Data supplied
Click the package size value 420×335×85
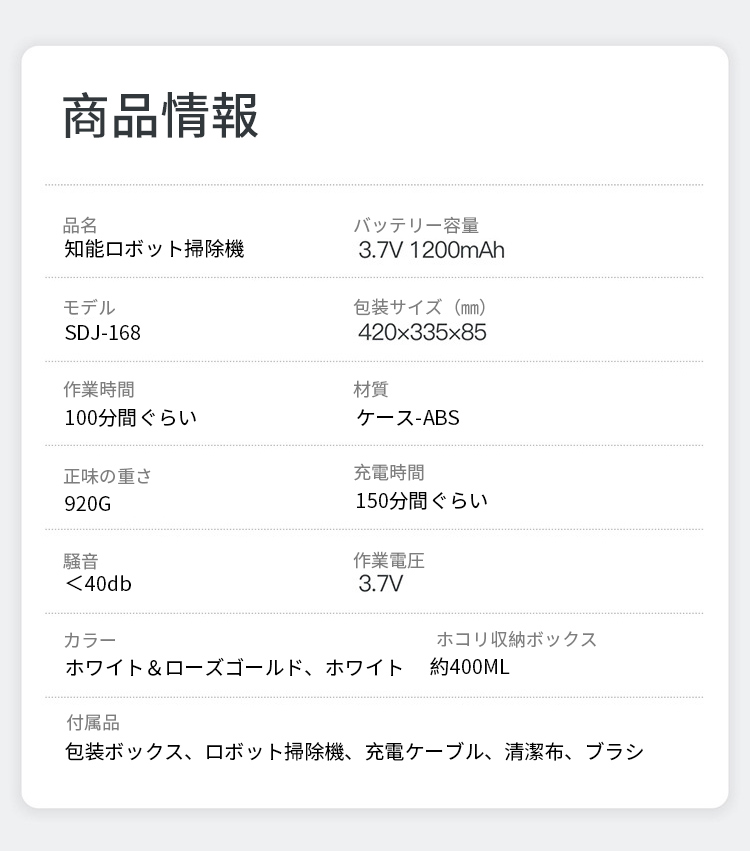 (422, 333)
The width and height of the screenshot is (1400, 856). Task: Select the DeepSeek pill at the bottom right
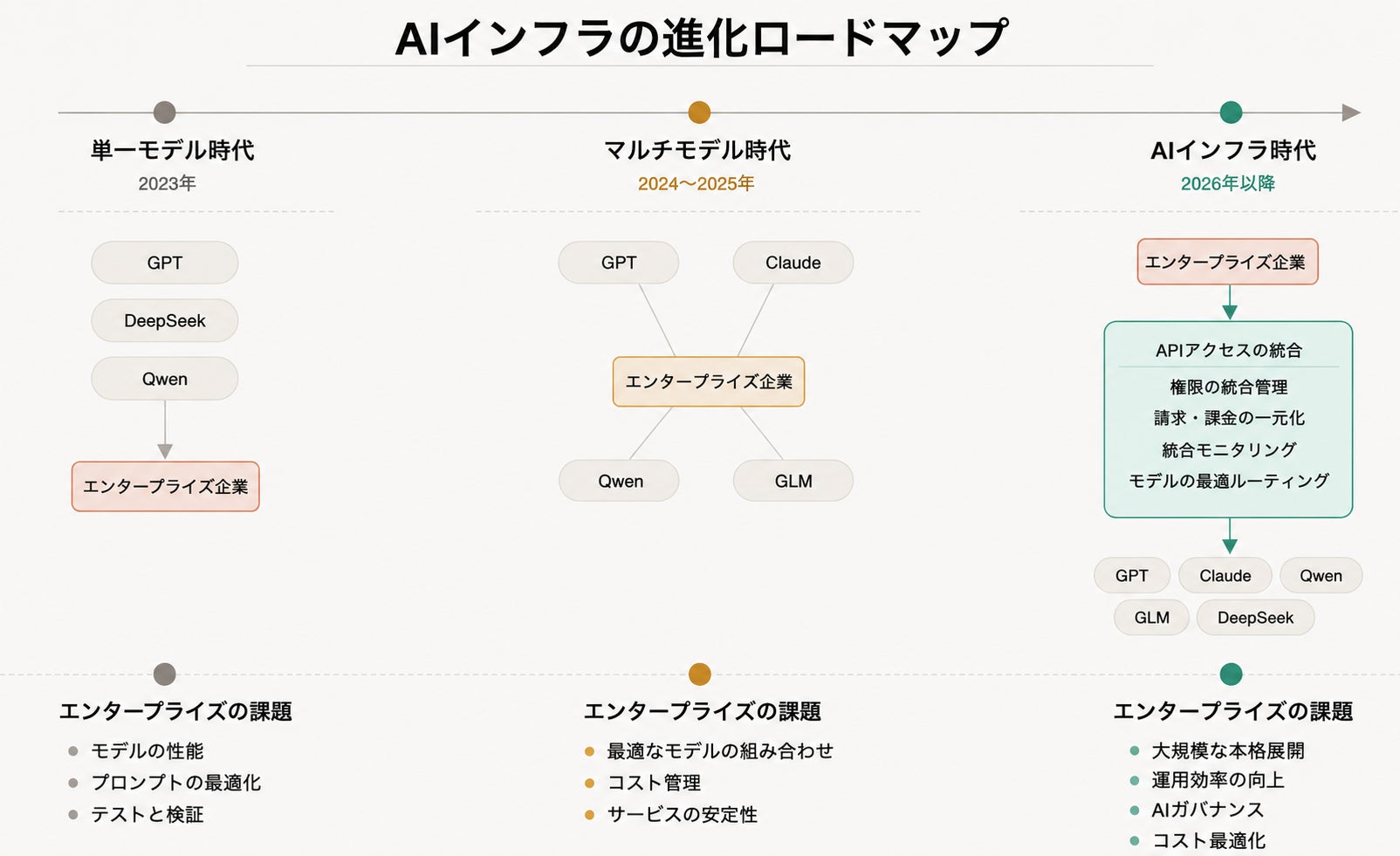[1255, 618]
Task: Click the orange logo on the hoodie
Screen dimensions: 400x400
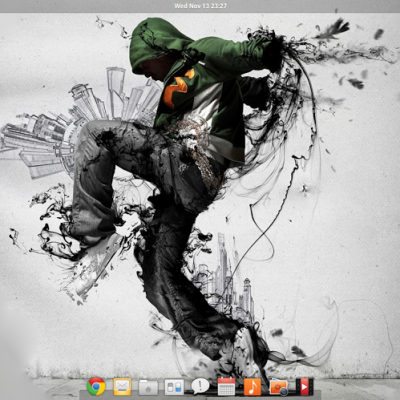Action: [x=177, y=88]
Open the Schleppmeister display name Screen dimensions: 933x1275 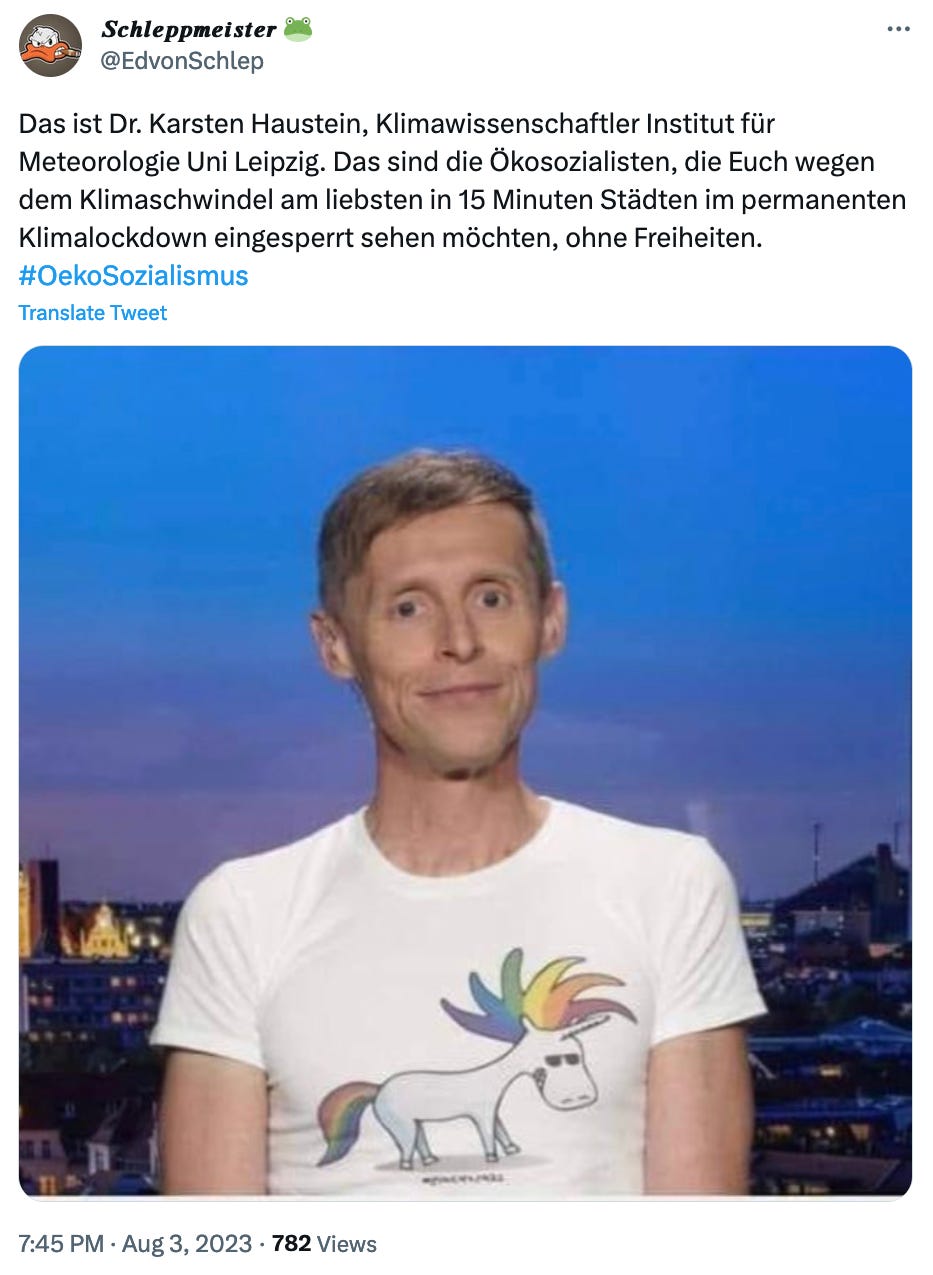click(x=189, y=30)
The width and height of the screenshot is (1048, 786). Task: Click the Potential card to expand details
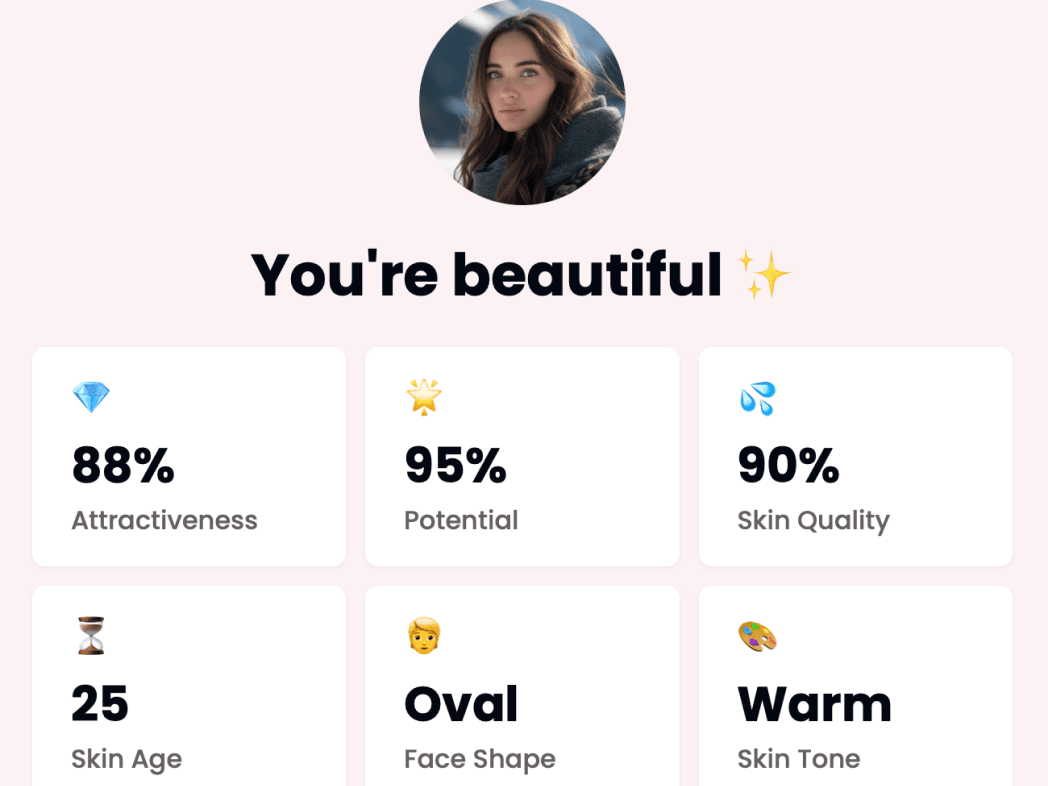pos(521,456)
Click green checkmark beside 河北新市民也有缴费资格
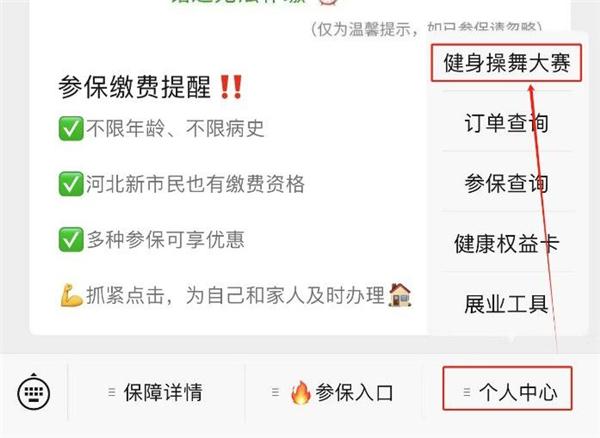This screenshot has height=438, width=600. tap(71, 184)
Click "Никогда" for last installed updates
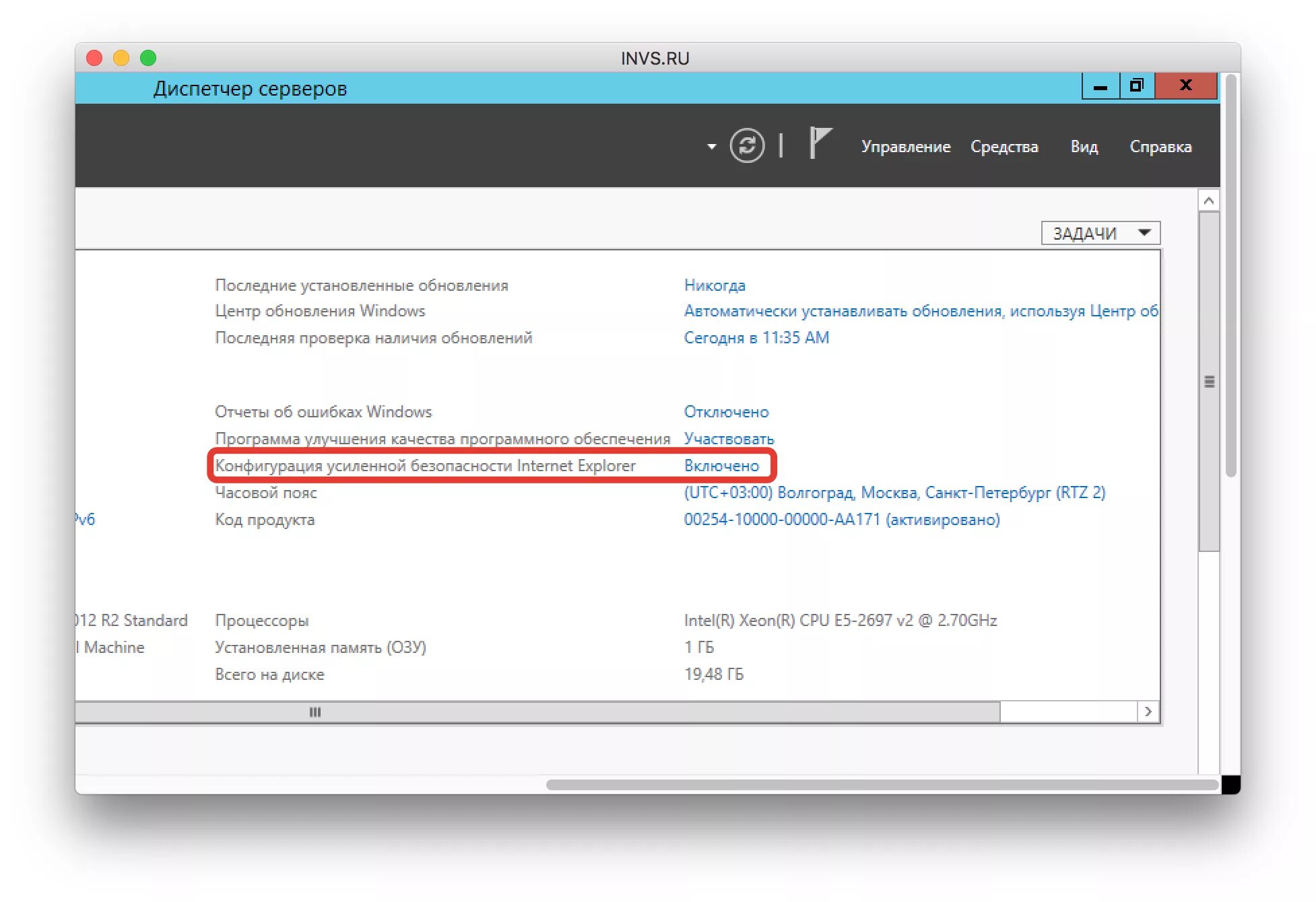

Your instructions
Swap "green checkmark" for "blue checkmark" in everything from the line containing "Click green checkmark beside 河北新市民也有缴费资格" down to the end of the material, changing nothing else, and give those lines back without the pictures.

Written response
Click blue checkmark beside 河北新市民也有缴费资格
This screenshot has height=438, width=600. tap(71, 184)
Click "Никогда" for last installed updates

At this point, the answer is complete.